Input data:

>>>>>

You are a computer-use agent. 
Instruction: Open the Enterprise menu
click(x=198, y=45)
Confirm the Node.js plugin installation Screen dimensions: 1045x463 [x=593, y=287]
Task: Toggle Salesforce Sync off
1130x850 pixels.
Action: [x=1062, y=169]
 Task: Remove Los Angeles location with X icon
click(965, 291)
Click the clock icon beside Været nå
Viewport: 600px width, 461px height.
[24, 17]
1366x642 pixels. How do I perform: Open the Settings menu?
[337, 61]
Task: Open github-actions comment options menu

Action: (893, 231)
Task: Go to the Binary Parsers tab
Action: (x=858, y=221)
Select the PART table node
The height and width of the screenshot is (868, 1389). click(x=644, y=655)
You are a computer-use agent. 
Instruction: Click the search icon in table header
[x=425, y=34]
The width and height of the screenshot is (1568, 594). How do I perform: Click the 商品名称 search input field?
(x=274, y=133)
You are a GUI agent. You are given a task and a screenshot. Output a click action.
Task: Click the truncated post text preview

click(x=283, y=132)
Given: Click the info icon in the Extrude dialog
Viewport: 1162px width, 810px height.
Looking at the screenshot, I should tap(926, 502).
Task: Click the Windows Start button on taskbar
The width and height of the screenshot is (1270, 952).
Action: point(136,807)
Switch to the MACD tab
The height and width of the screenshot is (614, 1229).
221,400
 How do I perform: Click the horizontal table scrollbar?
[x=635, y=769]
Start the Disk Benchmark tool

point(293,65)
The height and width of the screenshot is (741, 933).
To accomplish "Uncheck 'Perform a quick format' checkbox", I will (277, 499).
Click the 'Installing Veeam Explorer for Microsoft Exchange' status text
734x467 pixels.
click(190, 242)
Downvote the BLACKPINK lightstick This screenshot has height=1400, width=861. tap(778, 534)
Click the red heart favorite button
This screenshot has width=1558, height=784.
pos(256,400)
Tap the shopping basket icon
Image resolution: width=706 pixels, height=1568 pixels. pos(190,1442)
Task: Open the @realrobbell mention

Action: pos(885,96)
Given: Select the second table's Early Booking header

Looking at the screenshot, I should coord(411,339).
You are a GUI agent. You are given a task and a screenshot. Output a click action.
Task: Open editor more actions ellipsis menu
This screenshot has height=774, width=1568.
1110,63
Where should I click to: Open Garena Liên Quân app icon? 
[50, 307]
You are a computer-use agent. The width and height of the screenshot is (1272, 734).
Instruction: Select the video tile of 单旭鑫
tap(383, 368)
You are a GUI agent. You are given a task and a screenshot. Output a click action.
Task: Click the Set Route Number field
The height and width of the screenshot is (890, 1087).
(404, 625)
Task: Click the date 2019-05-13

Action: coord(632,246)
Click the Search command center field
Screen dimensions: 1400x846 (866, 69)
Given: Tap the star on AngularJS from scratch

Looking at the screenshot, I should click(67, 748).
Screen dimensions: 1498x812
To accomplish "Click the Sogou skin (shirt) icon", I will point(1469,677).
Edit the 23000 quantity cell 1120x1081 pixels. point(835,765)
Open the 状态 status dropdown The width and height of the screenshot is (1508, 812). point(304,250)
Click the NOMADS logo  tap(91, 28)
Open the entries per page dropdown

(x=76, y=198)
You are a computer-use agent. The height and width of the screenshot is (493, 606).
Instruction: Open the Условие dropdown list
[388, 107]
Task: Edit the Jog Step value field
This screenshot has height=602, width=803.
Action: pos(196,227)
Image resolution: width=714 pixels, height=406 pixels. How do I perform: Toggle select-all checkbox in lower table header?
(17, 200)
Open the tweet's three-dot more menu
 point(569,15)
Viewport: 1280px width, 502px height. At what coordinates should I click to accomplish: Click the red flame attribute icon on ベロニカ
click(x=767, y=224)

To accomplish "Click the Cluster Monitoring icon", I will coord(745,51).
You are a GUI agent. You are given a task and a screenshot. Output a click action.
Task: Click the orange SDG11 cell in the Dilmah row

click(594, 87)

<<<<<

Goal:
Reproduce only the rows between the lines holding "Downvote the BLACKPINK" and "tap(383, 368)", inclusive, with "shopping basket" renamed to "shopping cart" and everything else unchanged.

Response to this task:
Downvote the BLACKPINK lightstick This screenshot has height=1400, width=861. tap(778, 534)
Click the red heart favorite button
This screenshot has width=1558, height=784.
pos(256,400)
Tap the shopping cart icon
Image resolution: width=706 pixels, height=1568 pixels. pos(190,1442)
Task: Open the @realrobbell mention

Action: pos(885,96)
Given: Select the second table's Early Booking header

Looking at the screenshot, I should coord(411,339).
You are a GUI agent. You are given a task and a screenshot. Output a click action.
Task: Open editor more actions ellipsis menu
This screenshot has height=774, width=1568.
1110,63
Where should I click to: Open Garena Liên Quân app icon? 
[50, 307]
You are a computer-use agent. The width and height of the screenshot is (1272, 734).
Instruction: Select the video tile of 单旭鑫
tap(383, 368)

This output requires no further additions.